● Problem requirements: Under this line are the records; write out word for word the part that begins at the line containing "Viewport: 403px width, 285px" and ends at the line containing "Given: Click the GeneralIndicator", and no more.

════════

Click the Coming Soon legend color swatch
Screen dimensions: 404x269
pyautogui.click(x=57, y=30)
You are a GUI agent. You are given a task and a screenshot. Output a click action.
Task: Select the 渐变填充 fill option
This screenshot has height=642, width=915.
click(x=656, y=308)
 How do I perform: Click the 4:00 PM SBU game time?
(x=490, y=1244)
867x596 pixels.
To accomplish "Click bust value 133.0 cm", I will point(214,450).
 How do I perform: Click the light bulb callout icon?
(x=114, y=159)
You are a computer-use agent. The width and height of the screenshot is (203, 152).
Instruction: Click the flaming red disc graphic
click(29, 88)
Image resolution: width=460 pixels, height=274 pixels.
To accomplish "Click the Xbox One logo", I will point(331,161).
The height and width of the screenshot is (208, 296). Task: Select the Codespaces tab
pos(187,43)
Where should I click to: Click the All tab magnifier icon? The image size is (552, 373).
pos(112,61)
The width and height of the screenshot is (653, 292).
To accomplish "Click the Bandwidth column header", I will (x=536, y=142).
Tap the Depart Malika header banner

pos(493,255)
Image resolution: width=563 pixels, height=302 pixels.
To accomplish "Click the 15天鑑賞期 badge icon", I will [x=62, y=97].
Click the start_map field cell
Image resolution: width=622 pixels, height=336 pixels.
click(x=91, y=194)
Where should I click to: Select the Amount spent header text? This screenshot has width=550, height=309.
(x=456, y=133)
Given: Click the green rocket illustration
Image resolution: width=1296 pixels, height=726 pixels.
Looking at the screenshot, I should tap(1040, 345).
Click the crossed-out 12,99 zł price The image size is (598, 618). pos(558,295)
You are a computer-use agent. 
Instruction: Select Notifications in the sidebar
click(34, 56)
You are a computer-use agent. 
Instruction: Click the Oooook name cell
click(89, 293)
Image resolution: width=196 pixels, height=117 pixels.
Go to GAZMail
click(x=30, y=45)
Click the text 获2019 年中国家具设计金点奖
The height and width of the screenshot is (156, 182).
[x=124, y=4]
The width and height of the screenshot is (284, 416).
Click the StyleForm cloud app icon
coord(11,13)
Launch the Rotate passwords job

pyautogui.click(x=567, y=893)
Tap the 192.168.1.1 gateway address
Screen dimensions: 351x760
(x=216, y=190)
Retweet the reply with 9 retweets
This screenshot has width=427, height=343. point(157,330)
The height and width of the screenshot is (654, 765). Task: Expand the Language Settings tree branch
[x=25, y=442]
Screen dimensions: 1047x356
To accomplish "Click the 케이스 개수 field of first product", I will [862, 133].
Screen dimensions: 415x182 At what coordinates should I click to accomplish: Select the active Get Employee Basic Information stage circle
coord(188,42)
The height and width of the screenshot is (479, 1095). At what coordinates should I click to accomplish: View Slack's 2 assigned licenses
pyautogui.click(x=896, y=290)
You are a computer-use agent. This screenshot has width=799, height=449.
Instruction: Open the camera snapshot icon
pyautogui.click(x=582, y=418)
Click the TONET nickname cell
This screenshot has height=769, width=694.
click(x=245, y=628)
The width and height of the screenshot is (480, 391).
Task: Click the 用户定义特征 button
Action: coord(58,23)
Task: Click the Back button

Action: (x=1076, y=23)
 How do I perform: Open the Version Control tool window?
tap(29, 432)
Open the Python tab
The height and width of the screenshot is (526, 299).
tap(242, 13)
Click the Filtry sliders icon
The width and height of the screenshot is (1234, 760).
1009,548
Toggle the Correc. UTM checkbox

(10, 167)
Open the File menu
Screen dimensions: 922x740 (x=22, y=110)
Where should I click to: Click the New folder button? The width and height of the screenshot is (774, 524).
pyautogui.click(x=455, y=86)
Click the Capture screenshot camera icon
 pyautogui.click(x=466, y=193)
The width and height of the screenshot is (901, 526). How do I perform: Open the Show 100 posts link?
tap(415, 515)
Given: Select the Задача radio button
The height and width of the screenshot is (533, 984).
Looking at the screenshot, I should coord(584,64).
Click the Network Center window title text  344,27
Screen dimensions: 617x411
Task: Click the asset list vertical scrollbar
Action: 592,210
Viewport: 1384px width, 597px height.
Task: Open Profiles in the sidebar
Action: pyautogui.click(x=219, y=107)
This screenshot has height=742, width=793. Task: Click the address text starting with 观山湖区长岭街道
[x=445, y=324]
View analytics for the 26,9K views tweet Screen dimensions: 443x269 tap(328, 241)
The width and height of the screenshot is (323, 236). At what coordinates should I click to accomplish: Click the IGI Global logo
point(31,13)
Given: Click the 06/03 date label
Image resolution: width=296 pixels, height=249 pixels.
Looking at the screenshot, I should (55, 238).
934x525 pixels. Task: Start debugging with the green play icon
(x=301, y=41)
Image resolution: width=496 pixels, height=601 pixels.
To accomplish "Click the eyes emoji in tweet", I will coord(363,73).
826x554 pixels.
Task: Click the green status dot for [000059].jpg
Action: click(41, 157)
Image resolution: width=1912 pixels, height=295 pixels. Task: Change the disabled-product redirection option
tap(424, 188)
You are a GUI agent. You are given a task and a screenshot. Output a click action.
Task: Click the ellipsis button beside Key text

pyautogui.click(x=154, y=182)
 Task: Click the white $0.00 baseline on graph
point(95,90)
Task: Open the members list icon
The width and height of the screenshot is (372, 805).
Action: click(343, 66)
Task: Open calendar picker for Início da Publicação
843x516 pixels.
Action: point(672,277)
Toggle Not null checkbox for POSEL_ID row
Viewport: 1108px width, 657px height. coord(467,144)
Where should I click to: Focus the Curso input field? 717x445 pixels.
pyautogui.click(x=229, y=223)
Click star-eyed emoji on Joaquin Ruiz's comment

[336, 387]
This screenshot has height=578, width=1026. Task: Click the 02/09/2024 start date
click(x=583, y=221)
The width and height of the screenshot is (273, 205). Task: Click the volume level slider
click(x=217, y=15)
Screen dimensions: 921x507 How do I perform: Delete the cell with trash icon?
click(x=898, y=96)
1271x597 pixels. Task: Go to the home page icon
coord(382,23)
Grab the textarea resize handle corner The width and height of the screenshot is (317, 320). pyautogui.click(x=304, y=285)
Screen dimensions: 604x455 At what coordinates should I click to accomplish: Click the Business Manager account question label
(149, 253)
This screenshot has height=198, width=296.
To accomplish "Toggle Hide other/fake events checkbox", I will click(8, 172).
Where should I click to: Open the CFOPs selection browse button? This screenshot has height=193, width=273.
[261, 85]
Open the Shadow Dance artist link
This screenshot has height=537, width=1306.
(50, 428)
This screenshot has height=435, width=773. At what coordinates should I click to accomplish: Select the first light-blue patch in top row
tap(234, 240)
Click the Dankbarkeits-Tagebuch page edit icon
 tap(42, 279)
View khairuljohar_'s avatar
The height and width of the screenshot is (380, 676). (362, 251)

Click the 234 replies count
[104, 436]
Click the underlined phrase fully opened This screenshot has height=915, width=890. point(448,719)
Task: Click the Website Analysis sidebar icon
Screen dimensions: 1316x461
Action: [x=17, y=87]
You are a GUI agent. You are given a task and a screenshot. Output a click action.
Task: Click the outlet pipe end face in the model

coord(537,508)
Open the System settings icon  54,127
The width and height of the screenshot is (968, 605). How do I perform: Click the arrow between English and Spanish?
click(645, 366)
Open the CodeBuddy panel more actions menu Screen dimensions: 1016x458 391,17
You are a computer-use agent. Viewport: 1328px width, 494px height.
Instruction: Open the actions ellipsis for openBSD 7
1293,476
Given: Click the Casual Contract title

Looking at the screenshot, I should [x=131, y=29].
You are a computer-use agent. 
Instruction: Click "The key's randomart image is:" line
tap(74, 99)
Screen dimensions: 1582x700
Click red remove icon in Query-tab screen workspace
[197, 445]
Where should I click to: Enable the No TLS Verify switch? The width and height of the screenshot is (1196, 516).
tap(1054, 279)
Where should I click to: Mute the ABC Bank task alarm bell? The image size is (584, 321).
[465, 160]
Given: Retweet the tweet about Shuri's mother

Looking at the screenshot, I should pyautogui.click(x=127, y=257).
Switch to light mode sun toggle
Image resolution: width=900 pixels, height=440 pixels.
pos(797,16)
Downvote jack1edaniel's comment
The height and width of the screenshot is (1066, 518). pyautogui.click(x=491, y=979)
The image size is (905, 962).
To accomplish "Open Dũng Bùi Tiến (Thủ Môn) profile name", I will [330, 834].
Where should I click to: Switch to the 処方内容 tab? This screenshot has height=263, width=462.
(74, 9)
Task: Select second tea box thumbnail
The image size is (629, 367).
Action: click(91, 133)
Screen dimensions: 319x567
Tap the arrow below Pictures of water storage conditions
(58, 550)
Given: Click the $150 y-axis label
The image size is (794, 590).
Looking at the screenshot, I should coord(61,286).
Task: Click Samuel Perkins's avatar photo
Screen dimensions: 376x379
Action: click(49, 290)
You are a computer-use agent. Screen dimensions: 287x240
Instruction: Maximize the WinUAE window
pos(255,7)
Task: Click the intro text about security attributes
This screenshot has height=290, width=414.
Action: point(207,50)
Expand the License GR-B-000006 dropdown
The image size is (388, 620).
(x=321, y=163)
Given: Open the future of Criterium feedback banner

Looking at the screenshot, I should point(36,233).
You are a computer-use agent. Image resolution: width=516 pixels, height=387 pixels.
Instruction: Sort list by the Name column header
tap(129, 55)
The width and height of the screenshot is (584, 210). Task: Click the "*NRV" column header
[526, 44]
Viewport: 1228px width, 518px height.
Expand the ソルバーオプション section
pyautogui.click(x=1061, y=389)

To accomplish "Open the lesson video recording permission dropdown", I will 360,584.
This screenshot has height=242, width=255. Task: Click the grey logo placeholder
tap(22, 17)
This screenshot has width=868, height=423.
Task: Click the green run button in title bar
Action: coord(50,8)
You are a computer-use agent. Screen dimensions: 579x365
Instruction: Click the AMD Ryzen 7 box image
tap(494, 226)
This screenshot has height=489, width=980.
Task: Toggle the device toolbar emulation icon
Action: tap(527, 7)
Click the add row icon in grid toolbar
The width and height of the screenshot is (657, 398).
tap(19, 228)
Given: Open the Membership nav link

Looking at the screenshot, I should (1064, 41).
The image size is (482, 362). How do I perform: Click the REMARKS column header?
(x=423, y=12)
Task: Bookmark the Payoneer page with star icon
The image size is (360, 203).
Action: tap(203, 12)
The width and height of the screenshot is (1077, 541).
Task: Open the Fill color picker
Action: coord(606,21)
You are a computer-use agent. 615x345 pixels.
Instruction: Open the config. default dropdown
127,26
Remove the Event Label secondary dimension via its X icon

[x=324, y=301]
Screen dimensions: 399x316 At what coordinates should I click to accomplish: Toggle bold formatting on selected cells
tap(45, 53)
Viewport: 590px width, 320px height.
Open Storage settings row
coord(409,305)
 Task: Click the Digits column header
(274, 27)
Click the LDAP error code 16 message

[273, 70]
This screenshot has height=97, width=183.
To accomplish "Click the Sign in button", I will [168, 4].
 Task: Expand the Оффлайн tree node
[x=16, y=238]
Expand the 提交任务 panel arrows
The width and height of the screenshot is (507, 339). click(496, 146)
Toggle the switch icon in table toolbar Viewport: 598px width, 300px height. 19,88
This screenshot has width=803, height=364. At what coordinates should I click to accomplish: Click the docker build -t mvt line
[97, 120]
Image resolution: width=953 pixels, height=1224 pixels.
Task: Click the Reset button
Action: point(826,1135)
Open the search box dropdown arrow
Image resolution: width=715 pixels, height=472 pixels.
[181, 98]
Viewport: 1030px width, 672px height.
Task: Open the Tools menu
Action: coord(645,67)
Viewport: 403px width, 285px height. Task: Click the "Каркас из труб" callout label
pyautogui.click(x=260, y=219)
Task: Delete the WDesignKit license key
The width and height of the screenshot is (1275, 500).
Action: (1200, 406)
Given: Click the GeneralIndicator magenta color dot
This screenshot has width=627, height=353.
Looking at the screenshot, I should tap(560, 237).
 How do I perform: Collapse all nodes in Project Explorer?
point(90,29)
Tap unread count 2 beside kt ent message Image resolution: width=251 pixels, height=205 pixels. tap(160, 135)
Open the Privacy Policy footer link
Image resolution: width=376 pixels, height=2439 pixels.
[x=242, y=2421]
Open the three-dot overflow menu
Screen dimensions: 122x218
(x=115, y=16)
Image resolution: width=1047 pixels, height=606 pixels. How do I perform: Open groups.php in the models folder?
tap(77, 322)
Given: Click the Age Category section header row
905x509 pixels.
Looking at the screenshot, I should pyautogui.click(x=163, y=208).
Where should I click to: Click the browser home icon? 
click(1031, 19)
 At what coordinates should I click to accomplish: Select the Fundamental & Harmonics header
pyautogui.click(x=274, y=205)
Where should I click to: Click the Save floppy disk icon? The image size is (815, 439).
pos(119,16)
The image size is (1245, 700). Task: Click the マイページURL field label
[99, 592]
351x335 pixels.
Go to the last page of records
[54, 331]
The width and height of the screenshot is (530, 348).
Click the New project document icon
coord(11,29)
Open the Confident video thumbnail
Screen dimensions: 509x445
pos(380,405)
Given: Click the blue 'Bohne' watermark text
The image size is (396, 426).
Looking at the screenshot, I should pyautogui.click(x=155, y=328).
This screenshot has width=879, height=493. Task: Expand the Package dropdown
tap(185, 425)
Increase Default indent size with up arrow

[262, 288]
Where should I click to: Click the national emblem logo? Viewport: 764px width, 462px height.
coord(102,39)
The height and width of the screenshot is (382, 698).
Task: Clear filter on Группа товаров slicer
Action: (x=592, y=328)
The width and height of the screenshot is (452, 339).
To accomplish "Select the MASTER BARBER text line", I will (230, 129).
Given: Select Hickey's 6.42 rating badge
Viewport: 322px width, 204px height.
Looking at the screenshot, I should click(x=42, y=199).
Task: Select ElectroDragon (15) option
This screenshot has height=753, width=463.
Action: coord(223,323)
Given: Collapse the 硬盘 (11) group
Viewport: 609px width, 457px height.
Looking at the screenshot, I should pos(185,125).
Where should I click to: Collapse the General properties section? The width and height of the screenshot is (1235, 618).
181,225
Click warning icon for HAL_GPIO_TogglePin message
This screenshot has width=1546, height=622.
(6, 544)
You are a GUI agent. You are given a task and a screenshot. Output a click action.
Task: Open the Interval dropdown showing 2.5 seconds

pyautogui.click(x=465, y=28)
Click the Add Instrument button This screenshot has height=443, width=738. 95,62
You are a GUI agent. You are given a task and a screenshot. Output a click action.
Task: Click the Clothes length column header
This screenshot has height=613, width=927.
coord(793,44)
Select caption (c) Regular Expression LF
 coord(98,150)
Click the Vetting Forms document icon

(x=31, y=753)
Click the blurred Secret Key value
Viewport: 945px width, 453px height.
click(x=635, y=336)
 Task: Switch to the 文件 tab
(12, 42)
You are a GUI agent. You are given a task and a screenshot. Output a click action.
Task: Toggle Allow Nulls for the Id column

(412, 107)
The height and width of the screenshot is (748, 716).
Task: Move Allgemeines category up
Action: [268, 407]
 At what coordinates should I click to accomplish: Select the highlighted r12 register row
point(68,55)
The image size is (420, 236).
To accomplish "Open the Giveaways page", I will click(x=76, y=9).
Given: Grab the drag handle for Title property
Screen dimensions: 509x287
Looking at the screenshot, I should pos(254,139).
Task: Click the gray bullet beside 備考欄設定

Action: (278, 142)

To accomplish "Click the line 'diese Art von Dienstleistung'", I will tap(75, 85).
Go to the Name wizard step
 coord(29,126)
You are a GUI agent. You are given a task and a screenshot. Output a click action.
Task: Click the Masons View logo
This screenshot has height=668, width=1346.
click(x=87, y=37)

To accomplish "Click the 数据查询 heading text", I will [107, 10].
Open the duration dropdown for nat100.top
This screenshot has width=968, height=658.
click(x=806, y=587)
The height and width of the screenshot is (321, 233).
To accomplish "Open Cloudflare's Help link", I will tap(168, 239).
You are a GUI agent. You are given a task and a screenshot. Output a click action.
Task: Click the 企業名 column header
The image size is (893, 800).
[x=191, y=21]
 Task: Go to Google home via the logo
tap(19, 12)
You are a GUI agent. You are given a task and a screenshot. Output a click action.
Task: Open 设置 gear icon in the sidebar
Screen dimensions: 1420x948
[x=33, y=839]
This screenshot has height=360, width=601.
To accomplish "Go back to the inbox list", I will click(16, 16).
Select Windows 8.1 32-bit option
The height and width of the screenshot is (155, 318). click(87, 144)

════════

● Reply:
Viewport: 403px width, 285px height. Task: Click the "Каркас из труб" callout label
pyautogui.click(x=260, y=219)
Task: Delete the WDesignKit license key
The width and height of the screenshot is (1275, 500).
Action: (1200, 406)
Given: Click the GeneralIndicator magenta color dot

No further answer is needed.